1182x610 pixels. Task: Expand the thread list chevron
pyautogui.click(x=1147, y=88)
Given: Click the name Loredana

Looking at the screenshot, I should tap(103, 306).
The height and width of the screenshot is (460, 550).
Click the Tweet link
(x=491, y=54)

################

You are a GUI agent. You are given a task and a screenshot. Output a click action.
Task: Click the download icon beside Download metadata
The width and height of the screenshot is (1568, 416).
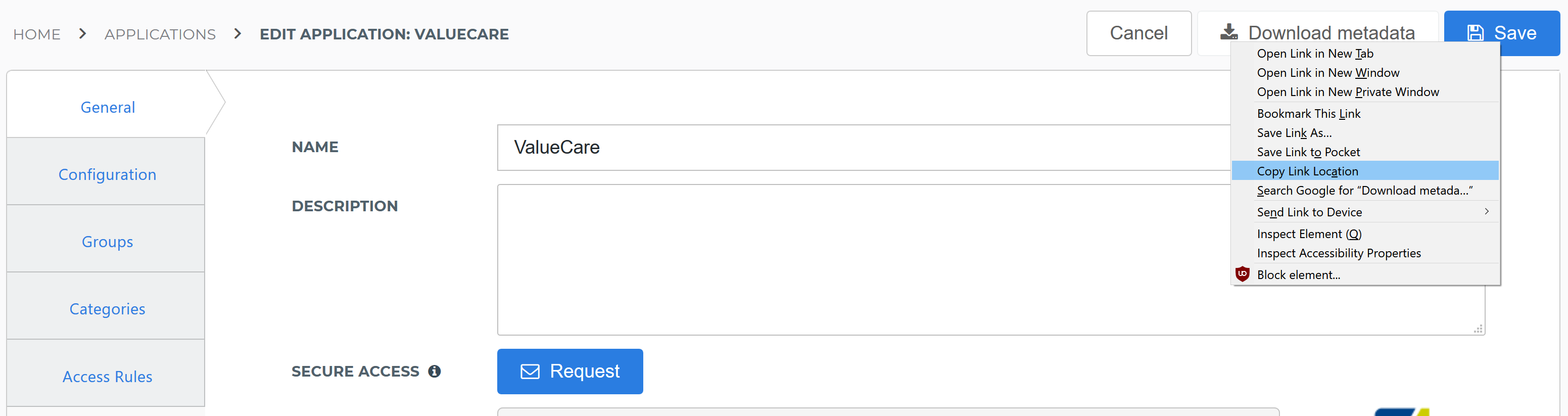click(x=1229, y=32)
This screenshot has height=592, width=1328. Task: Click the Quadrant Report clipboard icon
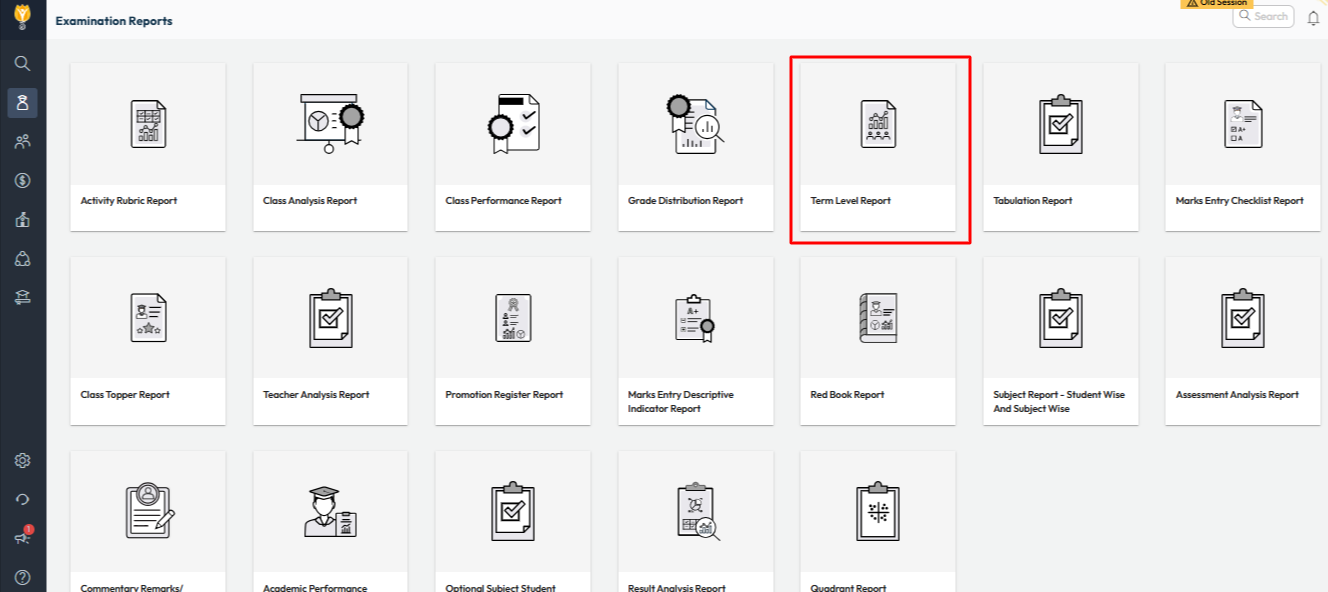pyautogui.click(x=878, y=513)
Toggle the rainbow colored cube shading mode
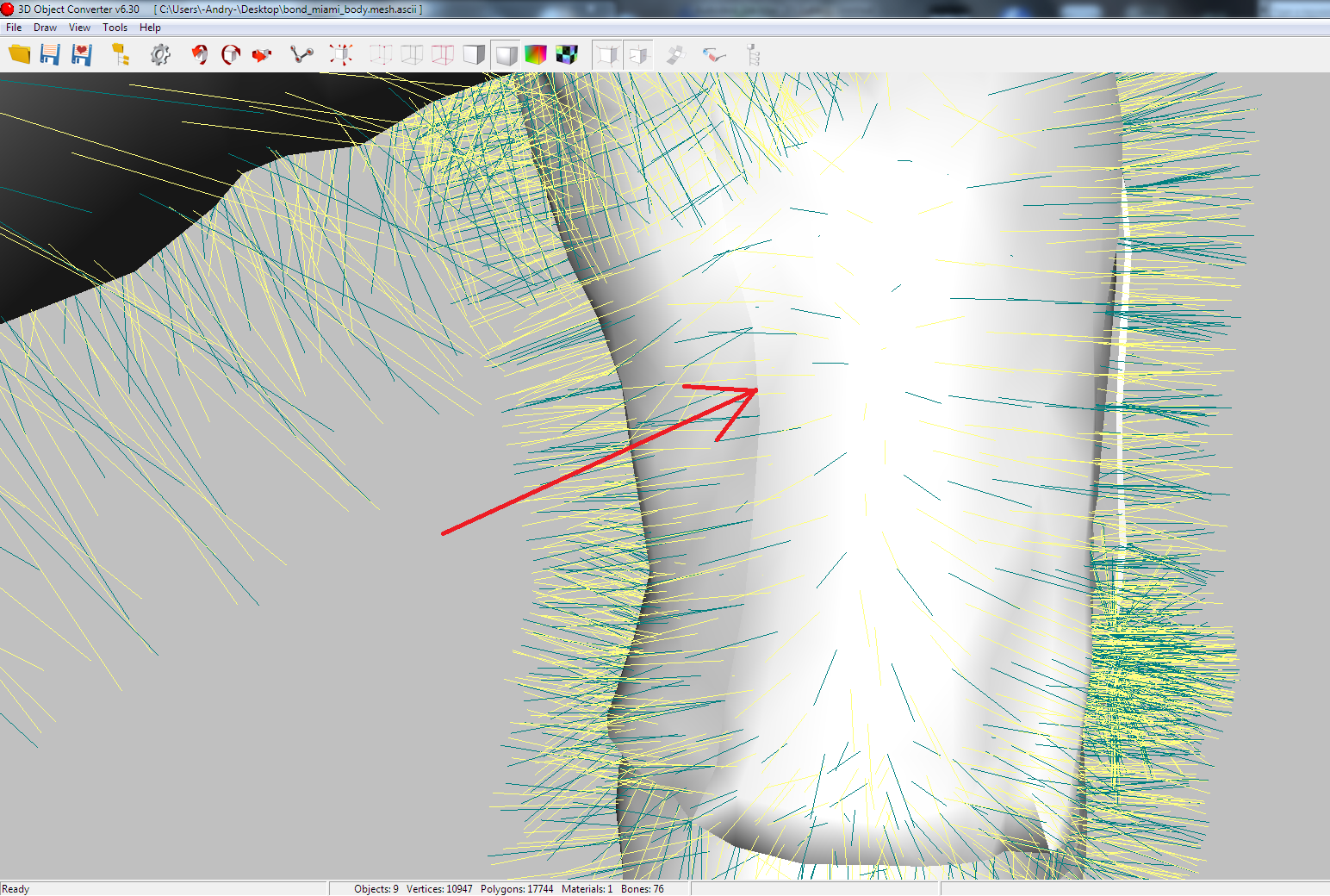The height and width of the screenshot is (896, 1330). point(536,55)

################

Can you quote the items exactly, from the line containing "1182x610 pixels. Task: Expand" through the line containing "(x=491, y=54)", inclusive?

1182x610 pixels. Task: Expand the thread list chevron
pyautogui.click(x=1147, y=88)
Given: Click the name Loredana

Looking at the screenshot, I should tap(103, 306).
The height and width of the screenshot is (460, 550).
Click the Tweet link
(x=491, y=54)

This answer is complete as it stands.